3rd November 2015 at 4:41 pm
Agree with Julian Mattay. The increase in bowel cancer correlates quite well with internet uptake and Halloween costume popularity too. Also glad CSIRO published your response. Mine was perhaps too critical of their sensationalist use of risk increase, as opposed to true risk, and hasn’t graced these hallowed pages. For a scientific body they seem awfully sensitive to criticism.
1st November 2015 at 9:42 pm
This is an exceptionally lame response. Just admit that the meat industry sponsored Total Wellbeing Diet needs revision and get on with it!
4th November 2015 at 9:02 am
Hi Grahame, some of the research behind the Total Wellbeing diet was funded by Dairy Australia; Goodman Fielder; Meat and Livestock Australia; The National Heart Foundation; The National Centre of Excellence for Functional Foods; The Pork CRC, the Egg Nutrition Council and The National Health and Medical research Council. This information can be found in the acknowledgement section of the books.
As stated in the blog post, we will certainly look to review our dietary recommendations in the Total Wellbeing Diet in line with any changes to the Australian Dietary Guidelines should they occur.
CSIRO social media
8th November 2015 at 10:56 am
if you are waiting for a bunch of politicians to read the science and make a recommendation we are in for a long wait. You’ve known for over ten years but still accepted the money from Meat & Livestock Australia and pushed for red meat consumption.

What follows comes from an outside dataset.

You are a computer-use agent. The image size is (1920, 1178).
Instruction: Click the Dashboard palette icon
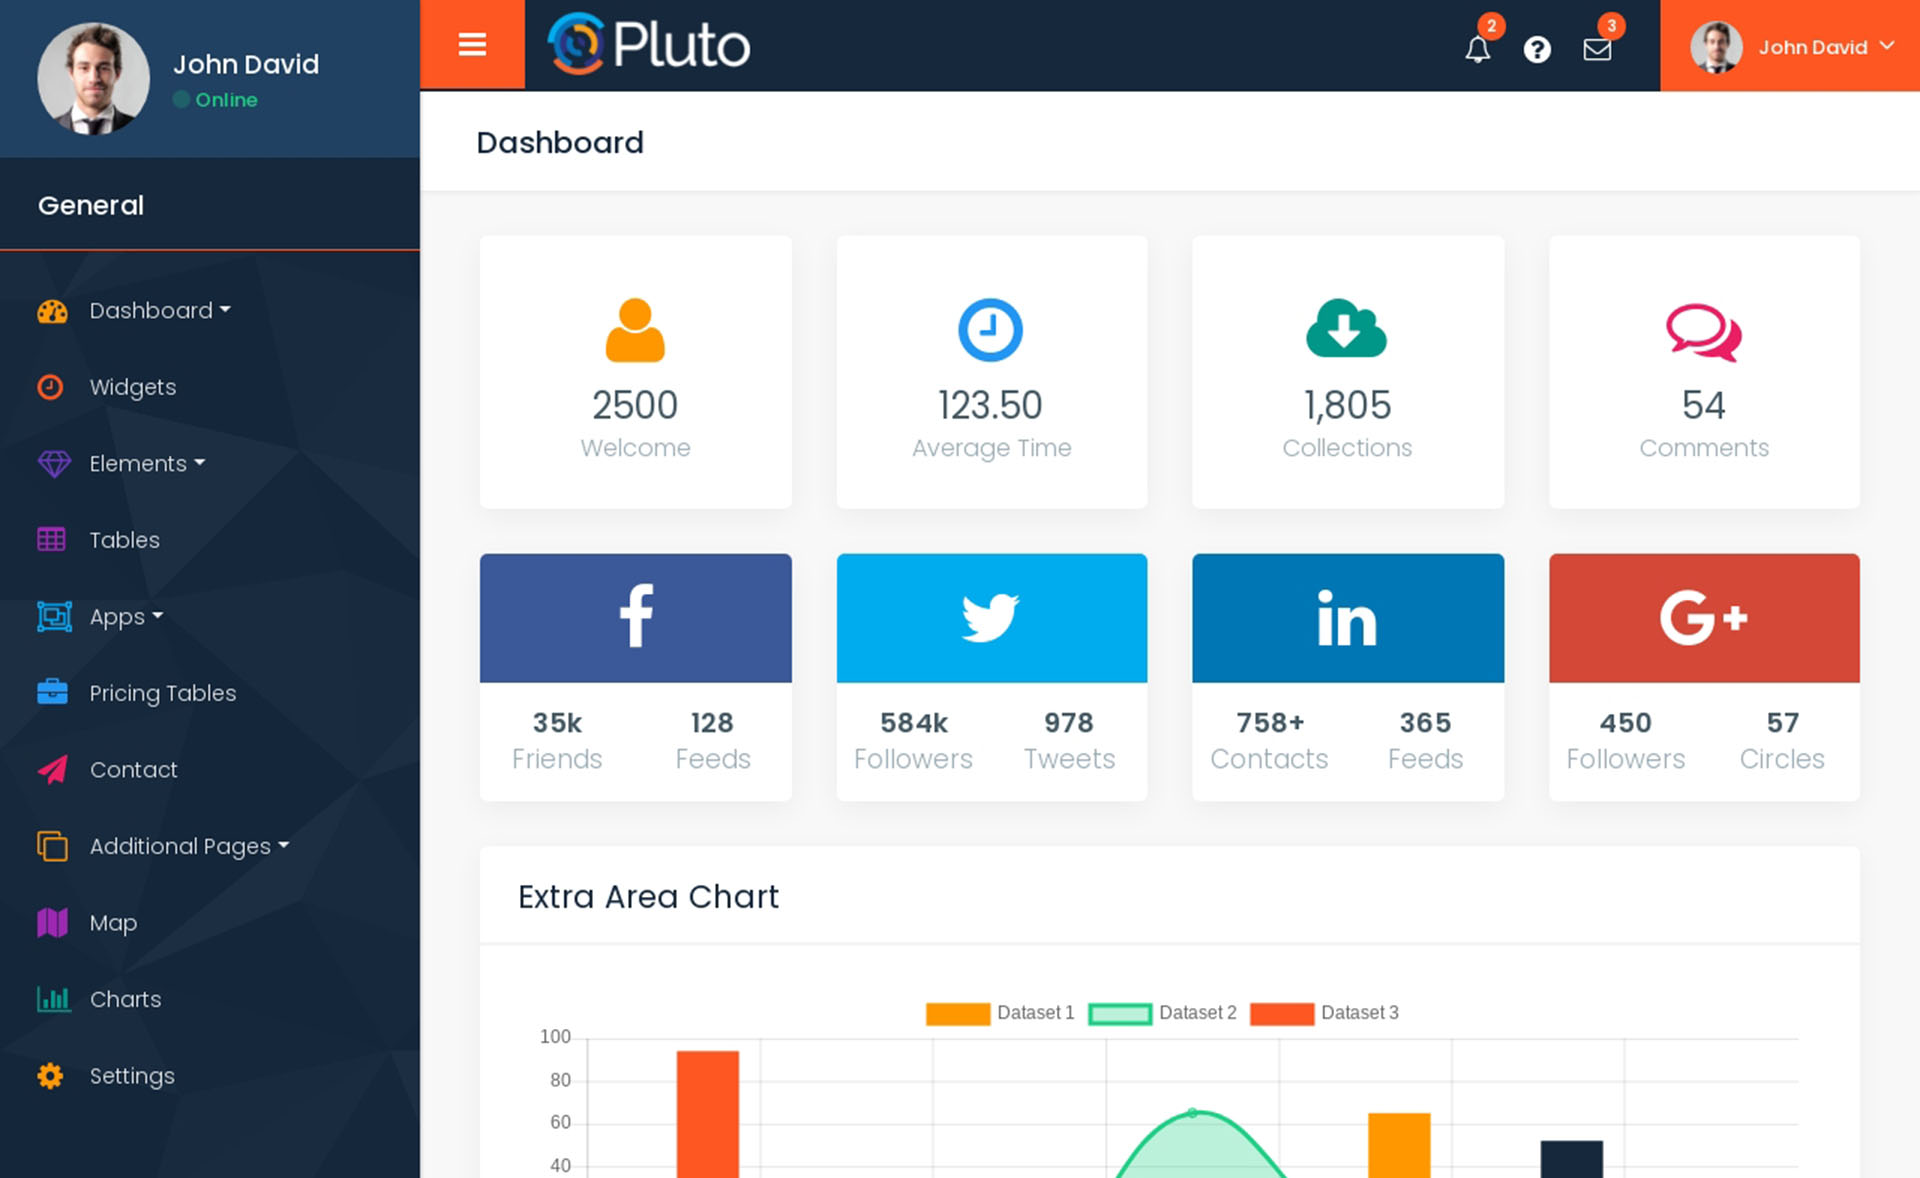[x=51, y=310]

1st November 2015 at 5:42 pm
Bit disappointed actually. It’s forgivable for sensationalist Tabloids newspapers to say something like “the risk of developing bowel cancer at some stage in our life increases by about 18%” but a scientific organisation should explain what a non-red meat eater’s risk is to begin with.
Bit disappointed actually. It’s forgivable for sensationalist Tabloids newspapers to say something like ” the risk of developing bowel cancer at some stage In our life increases by about 18 % ” but a scientific organization should explain what a non-red meat eater’s risk is to begin with.
If you’re wondering why the same sentence is repeated, it’s because the second one is 18% longer.
Comparisons have to be in context to be useful.
Forget 18%, I can increase my chances of winning lotto by 100% by buying two tickets, but it only changes from 1 in 8 million to 1 in 4 million.